This past week my dear, sweet Grandad went home to be with the Lord. It was a moment that we knew had been coming for a while. His health had been failing him and his mind was slowly slipping along with it. He lived a wonderful 94 years and was married to my sweet Granny for 65 of those years. I have such precious memories of my Grandad that I will cherish for the rest of my life.
And what permeates through all of those memories is the kindness of a man who loved everyone through the love of Christ. I have never seen a finer example of showing Christ’s love to other people than with my Grandad. He loved and forgave in the manner that Christ calls us to. He was generous in everything to help the least of these, from his work with the prison ministry to giving rides to total strangers because he saw someone’s need. In every decision he made was in his effort to do what was right and kind and loving. He had an inner joy in all things, a joy that was fundamental in his life. I loved my Grandad dearly and deeply grieve that he is no longer with us. And I know that when God received Grandad’s spirit He was able to say, “Well done My good and faithful servant.”

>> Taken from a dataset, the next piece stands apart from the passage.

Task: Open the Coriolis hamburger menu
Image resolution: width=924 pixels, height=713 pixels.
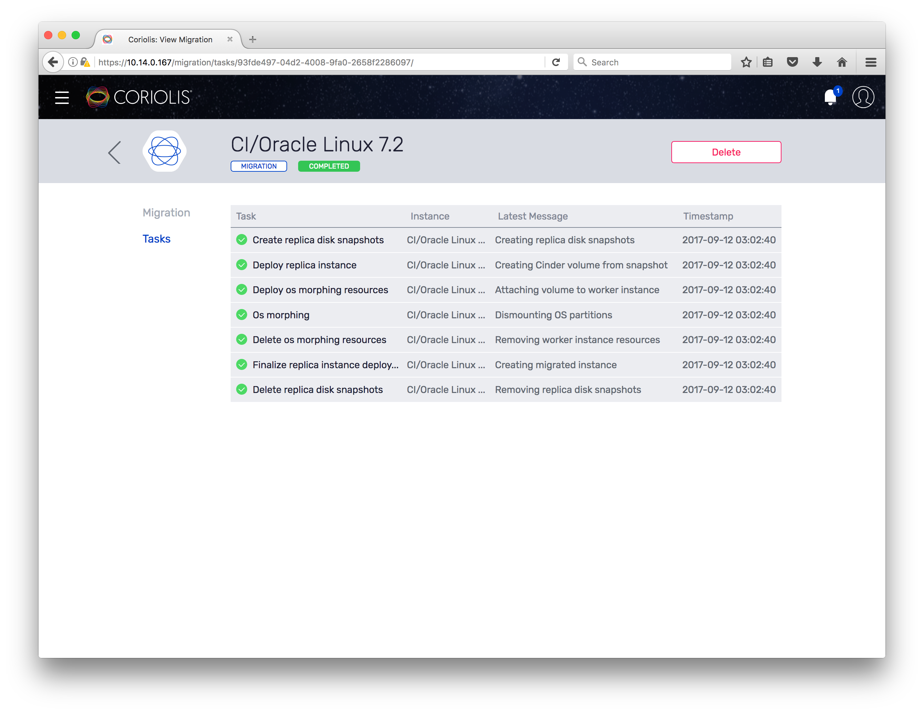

It is in these moments of sorrow and loss that we truly ask what does life really mean. Platitudes and nice clichés will no longer do. We long to define what it is that gives life value. What is it that we are living for? Has what I’ve devoted my time and my life to been worth it? For the Christian, we have a way to answer those questions. We know that the answer to those questions is found in the same person of Jesus. He gives our lives value and it is for Him that we live. He is the answer to all of life’s fundamental questions. It is from Jesus that we have that fundamental joy. For the unbelieving person, you must determine whether your worldview can satisfactorily address those questions. What does your worldview say about pain and sorrow? How does it meet you in your everyday life to determine what is right and wrong or to give life value? Does it give you fundamental joy in the face of momentary sorrows?
But most importantly, for the unbeliever, when you die and stand before the Almighty God, what can you possibly do to make up for a life lived anti-theistically?